┌──

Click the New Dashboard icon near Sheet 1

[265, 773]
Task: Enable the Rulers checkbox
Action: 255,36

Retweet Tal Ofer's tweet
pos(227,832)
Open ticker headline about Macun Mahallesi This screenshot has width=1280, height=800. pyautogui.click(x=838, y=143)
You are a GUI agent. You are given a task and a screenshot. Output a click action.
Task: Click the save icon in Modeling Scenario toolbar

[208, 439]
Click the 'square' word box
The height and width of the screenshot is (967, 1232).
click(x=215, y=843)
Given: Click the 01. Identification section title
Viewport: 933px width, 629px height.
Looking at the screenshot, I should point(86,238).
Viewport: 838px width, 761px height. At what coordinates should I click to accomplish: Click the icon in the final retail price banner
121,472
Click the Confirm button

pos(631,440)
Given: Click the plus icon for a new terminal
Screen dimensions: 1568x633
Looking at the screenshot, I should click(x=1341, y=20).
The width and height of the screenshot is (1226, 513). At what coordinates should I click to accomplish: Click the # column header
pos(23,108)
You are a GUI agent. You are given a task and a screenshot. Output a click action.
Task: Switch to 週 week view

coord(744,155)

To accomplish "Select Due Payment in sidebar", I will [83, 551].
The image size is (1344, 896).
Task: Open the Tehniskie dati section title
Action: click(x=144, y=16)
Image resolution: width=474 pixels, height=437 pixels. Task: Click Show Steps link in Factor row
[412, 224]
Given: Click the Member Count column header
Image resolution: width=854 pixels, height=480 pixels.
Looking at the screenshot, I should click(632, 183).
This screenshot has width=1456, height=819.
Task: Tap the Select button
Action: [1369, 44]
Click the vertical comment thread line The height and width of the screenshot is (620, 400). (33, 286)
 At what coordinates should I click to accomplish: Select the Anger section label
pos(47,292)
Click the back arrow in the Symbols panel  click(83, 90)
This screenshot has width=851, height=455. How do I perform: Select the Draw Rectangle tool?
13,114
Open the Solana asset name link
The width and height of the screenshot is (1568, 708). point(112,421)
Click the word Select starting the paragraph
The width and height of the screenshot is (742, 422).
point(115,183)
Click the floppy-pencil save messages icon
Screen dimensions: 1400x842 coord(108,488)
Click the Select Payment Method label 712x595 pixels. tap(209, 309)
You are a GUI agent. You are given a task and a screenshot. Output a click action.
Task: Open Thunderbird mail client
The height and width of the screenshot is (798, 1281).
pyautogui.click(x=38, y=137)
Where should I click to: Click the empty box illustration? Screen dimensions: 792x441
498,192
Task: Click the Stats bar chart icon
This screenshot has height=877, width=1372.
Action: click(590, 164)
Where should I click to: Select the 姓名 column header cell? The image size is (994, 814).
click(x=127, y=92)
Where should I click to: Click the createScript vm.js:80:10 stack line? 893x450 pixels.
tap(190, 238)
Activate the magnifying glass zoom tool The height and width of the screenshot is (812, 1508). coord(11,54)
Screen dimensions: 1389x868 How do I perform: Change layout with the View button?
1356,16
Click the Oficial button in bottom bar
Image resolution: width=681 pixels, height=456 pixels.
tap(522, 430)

└──

ACTION ITEM — Print out, without change, each line from the line holding "Where should I click to: Select" to the final line of the material.

ANSWER SECTION —
Where should I click to: Select the 姓名 column header cell? The image size is (994, 814).
click(x=127, y=92)
Where should I click to: Click the createScript vm.js:80:10 stack line? 893x450 pixels.
tap(190, 238)
Activate the magnifying glass zoom tool The height and width of the screenshot is (812, 1508). coord(11,54)
Screen dimensions: 1389x868 How do I perform: Change layout with the View button?
1356,16
Click the Oficial button in bottom bar
Image resolution: width=681 pixels, height=456 pixels.
tap(522, 430)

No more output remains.